» SUPPLIED RECORDS
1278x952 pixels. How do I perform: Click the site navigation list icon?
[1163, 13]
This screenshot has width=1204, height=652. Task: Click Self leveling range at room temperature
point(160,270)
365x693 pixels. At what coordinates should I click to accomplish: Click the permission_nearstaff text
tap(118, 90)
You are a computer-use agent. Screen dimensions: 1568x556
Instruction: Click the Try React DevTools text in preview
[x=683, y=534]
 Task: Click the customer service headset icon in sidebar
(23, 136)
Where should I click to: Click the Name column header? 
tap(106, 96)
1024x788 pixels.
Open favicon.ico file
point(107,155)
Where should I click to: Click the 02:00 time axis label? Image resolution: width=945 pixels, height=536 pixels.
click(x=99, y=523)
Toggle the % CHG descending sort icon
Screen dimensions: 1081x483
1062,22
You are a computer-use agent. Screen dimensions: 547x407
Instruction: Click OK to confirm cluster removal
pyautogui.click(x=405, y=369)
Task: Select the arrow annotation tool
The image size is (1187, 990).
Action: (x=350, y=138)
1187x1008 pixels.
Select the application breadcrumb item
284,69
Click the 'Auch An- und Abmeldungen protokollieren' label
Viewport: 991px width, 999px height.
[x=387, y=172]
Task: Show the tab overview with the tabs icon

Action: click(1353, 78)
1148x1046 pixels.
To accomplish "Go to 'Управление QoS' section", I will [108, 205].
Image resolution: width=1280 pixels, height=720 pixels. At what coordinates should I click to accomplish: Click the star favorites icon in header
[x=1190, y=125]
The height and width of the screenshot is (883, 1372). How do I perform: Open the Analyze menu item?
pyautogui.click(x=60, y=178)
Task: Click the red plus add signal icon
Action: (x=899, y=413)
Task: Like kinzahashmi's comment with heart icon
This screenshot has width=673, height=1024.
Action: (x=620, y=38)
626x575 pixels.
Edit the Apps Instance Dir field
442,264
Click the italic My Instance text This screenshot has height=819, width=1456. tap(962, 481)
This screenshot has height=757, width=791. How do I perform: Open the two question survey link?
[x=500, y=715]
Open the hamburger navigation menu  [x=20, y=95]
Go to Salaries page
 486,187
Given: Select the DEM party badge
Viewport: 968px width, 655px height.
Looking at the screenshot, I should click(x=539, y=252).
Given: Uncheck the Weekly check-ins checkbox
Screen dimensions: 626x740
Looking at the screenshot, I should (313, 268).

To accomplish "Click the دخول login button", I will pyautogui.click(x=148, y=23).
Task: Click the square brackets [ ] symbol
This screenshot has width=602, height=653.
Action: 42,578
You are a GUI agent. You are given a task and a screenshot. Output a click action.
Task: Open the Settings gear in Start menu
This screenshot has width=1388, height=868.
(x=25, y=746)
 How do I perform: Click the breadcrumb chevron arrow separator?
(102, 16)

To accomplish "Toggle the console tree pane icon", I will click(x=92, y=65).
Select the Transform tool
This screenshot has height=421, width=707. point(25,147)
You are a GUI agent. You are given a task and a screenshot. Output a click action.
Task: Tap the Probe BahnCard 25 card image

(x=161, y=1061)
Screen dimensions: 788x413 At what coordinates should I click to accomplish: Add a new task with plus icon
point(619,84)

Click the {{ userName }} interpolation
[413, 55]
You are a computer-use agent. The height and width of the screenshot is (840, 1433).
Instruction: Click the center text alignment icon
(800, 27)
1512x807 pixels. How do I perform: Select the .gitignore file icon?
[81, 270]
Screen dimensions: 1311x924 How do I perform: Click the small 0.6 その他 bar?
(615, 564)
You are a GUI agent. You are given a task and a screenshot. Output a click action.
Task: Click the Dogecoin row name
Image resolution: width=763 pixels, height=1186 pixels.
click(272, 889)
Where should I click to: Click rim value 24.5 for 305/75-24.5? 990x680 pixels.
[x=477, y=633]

» DIRECTIONS FOR THIS TASK
If the string "will" appears in a line of the entries, report the line.

» OUTPUT OF THE EXERCISE
To accomplish "Go to 'Управление QoS' section", I will [108, 205].
To accomplish "Click the دخول login button", I will pyautogui.click(x=148, y=23).
To accomplish "Toggle the console tree pane icon", I will click(x=92, y=65).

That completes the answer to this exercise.